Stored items
● ● ● ●
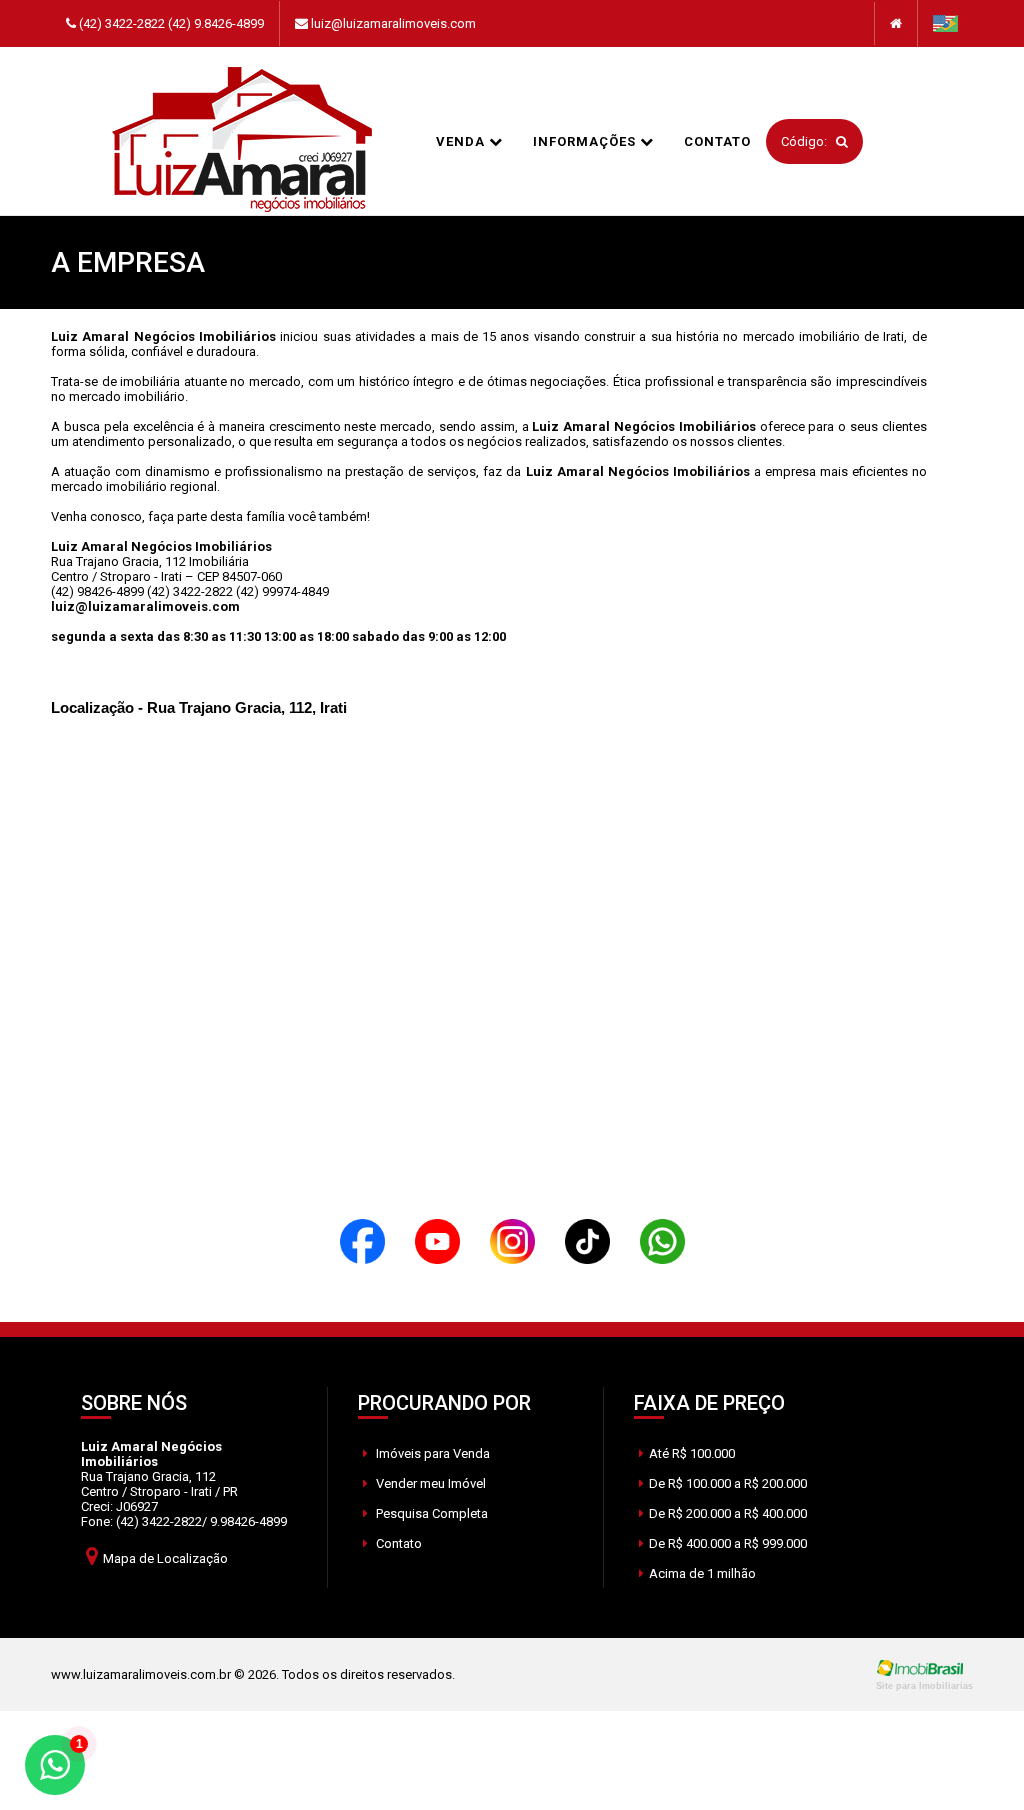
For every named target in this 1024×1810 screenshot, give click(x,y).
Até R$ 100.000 (692, 1453)
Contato (717, 141)
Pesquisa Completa (430, 1513)
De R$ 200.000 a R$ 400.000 (728, 1513)
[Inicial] (242, 141)
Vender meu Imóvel (429, 1483)
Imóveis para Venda (431, 1453)
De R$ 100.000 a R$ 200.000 (728, 1483)
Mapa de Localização (165, 1558)
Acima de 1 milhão (702, 1573)
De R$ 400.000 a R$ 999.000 (728, 1543)
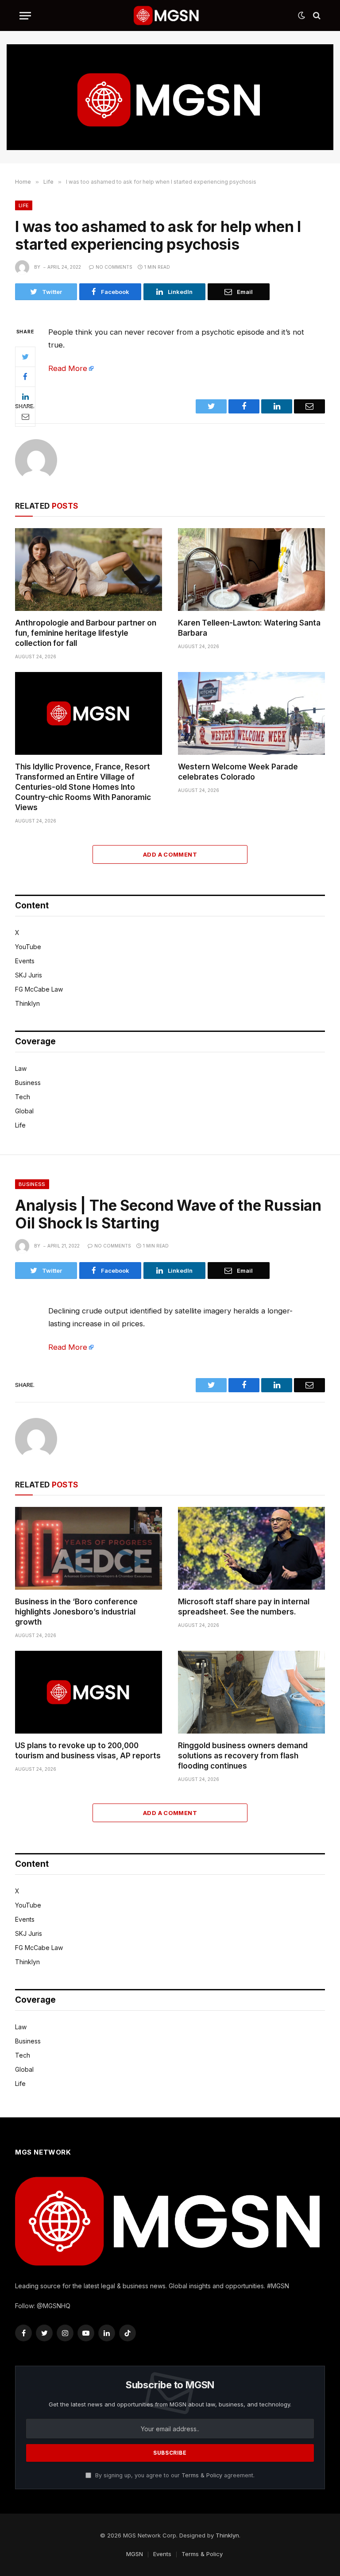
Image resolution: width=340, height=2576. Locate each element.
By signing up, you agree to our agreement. (174, 2475)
● ● ● ●
### What is needed
Return every record exactly. Pictures stay out.

### Output of the task
For every named target in this 1024×1810 screenshot, give click(x,y).
Até R$ 100.000 (692, 1453)
Contato (717, 141)
Pesquisa Completa (430, 1513)
De R$ 200.000 a R$ 400.000 (728, 1513)
[Inicial] (242, 141)
Vender meu Imóvel (429, 1483)
Imóveis para Venda (431, 1453)
De R$ 100.000 a R$ 200.000 (728, 1483)
Mapa de Localização (165, 1558)
Acima de 1 milhão (702, 1573)
De R$ 400.000 a R$ 999.000 (728, 1543)
Image resolution: width=340, height=2576. Locate each element.
By signing up, you agree to our agreement. (174, 2475)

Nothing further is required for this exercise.